WORK REQUIRED |
Below are the entries. Transcribe exactly the lines from the one with "E-Mail schreiben (an" through the one with "Chur (57, 2527)", ends included, and leave out all others.

Pixel coordinate grounding data |
****************
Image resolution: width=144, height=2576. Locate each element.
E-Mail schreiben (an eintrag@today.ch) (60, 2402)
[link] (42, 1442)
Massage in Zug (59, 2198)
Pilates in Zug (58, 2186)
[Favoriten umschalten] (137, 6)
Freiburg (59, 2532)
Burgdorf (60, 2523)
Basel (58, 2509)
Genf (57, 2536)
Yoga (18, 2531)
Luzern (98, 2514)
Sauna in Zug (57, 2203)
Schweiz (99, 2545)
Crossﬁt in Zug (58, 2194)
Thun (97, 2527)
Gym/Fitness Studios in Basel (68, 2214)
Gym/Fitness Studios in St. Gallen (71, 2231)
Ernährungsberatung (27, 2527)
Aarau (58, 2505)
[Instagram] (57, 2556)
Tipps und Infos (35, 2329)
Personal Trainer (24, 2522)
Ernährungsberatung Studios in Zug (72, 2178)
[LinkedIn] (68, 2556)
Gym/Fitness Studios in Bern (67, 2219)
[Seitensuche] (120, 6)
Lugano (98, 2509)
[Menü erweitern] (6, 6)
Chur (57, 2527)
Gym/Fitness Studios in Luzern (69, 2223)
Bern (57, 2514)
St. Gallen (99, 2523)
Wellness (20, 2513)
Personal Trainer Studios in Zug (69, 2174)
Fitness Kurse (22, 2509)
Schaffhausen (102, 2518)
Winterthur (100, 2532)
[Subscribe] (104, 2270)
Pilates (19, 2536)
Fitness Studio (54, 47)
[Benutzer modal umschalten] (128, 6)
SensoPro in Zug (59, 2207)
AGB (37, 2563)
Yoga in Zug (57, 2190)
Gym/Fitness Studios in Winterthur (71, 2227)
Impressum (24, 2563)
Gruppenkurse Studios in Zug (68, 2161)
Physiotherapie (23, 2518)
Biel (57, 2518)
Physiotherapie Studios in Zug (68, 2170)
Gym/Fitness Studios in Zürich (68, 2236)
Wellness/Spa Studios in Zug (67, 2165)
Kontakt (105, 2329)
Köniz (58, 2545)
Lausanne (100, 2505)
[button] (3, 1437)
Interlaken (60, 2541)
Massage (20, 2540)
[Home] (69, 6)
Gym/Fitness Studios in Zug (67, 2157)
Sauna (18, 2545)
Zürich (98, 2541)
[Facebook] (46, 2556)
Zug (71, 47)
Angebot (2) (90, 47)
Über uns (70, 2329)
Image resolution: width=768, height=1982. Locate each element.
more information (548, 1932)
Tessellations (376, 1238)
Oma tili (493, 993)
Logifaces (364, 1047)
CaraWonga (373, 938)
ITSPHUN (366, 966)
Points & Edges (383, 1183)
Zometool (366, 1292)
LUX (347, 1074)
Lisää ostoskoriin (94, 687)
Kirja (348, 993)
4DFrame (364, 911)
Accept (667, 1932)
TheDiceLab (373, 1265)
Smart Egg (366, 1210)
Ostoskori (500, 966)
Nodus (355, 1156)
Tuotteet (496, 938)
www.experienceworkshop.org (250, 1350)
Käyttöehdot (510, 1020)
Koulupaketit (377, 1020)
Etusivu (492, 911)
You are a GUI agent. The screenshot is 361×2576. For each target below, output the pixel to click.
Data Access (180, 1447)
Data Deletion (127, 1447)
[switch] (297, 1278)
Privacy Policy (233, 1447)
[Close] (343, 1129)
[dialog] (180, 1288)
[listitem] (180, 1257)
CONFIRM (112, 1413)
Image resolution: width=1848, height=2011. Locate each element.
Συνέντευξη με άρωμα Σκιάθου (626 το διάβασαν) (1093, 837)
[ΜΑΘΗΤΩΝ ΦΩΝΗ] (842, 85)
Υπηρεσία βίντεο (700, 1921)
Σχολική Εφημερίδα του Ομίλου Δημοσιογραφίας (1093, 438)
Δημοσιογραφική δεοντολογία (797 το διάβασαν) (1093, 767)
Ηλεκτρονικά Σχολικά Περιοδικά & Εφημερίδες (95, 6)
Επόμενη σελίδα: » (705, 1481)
****************
REPLY |
E-Mail schreiben (an eintrag@today.ch) (60, 2402)
[link] (42, 1442)
Massage in Zug (59, 2198)
Pilates in Zug (58, 2186)
[Favoriten umschalten] (137, 6)
Freiburg (59, 2532)
Burgdorf (60, 2523)
Basel (58, 2509)
Genf (57, 2536)
Yoga (18, 2531)
Luzern (98, 2514)
Sauna in Zug (57, 2203)
Schweiz (99, 2545)
Crossﬁt in Zug (58, 2194)
Thun (97, 2527)
Gym/Fitness Studios in Basel (68, 2214)
Gym/Fitness Studios in St. Gallen (71, 2231)
Ernährungsberatung (27, 2527)
Aarau (58, 2505)
[Instagram] (57, 2556)
Tipps und Infos (35, 2329)
Personal Trainer (24, 2522)
Ernährungsberatung Studios in Zug (72, 2178)
[LinkedIn] (68, 2556)
Gym/Fitness Studios in Bern (67, 2219)
[Seitensuche] (120, 6)
Lugano (98, 2509)
[Menü erweitern] (6, 6)
Chur (57, 2527)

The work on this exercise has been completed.